Греческий язык у нас начал преподавать маленький красный Вельский: это был известный преподаватель словесности в Москве и поэт; из учителей он ближе всех стоял к директору и всегда у него завтракал. Я встречал Вельского раньше у моих родных, где он потешал все общество юмористическими стихами, много со мной возился и совсем очаровал меня. Но как учитель греческого языка он показался мне очень неприятен. Он был очень строг и придирчив, в тоне его было что-то насмешливое и задевающее. Учил он нас около месяца, как вдруг все стало меняться. Пошли слухи о болезни Льва Ивановича. Он начал пропускать уроки, наконец стал совсем невидим в своем кабинете. Вельский должен был заменять его в старшем классе, а греческий в нашем классе он бросил, и нам дали нового учителя, молодого, робкого, который только беспомощно повторял:

   — Господа, прошу вас обязательно!

И пытался закончить спор с наглым учеником, грустно краснея и возглашая:

   — Вопрос исчерпан!

На что мой сосед, молчаливый и большой Потапов, тихо, но так, что все слышали, отвечал:

   — Ведром.

Я почему-то в этом году отсел на предпоследнюю парту, в компанию моих легкомысленных друзей. Это, конечно, сказалось к концу года и принесло печальные результаты.

На задних партах делались всякие дела: за уроком рисования там дымились курительные свечи; за математикой там изучался латинский язык; за Законом Божьим там рассматривались неприличные картинки. Относительно неприличий был заметен большой прогресс по сравнению с прошлым годом. Многие просто решали, что пора терять девство. Это убеждение поддерживал рыжий негодяй, попавший к нам из старшего класса Селивановский. Лицо у него было извращеннопреступное: рыжие волосы, щелки вместо глаз под белыми ресницами. Жил он с матерью, и в доме у них была какая-то заспанная и засаленная кухарка, на которую все товарищи нападали одновременно.
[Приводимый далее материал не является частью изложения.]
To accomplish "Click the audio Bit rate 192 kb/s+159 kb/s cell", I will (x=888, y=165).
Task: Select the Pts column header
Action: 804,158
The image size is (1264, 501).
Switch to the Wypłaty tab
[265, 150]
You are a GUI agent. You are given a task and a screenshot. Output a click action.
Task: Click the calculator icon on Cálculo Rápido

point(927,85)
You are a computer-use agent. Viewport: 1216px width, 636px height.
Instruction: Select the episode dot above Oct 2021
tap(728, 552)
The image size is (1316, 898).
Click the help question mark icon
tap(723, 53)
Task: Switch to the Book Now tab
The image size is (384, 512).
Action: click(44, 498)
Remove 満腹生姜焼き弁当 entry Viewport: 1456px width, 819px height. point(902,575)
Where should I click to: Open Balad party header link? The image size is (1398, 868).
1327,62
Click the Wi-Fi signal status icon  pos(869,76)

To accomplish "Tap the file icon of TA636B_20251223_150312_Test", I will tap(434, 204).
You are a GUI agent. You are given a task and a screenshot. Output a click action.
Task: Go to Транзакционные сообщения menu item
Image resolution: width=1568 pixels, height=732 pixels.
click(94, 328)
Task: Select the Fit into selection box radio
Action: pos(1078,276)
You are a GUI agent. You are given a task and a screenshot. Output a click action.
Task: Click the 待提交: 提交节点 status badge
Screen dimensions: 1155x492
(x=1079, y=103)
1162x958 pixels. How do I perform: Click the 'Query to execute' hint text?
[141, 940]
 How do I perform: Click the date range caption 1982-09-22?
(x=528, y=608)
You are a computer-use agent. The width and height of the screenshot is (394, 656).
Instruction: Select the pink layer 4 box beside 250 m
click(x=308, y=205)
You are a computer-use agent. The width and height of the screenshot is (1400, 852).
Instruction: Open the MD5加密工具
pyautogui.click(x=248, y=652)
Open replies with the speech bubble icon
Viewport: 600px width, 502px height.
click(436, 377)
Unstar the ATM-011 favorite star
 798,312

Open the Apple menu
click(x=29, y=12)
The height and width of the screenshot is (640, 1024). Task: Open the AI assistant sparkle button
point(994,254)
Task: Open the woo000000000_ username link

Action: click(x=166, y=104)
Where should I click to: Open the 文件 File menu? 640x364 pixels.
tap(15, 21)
   — Опять этот пучеглазый пришел меня терзать! — ворчала она, чистя картошку. А «пучеглазый» был действительно ужасен. Так звала она аристократика Плохово, жившего в великолепной квартире, с коврами и швейцаром с седыми бакенбардами. Семья была очень благовоспитанная и порядочная, но что говорилось в комнате подраставшего Саши! Если Остроленко был глуповатое дитя природы, Потапов — покучивающий купчик, Селивановский — мрачный развратник, то в Саше Плохово было что-то утонченно-извращенное. Желтое лицо с громадными навыкате, всегда моргающими глазами под крохотным лбом, покрытым морщинками, какая-то бабья развинченность и пухлость, аристократический тон и французский язык — и тут же самая грубая мужицкая ругань — таков был этот аристократок, по сравнению с которым мои друзья на церковном дворе казались невинными детьми.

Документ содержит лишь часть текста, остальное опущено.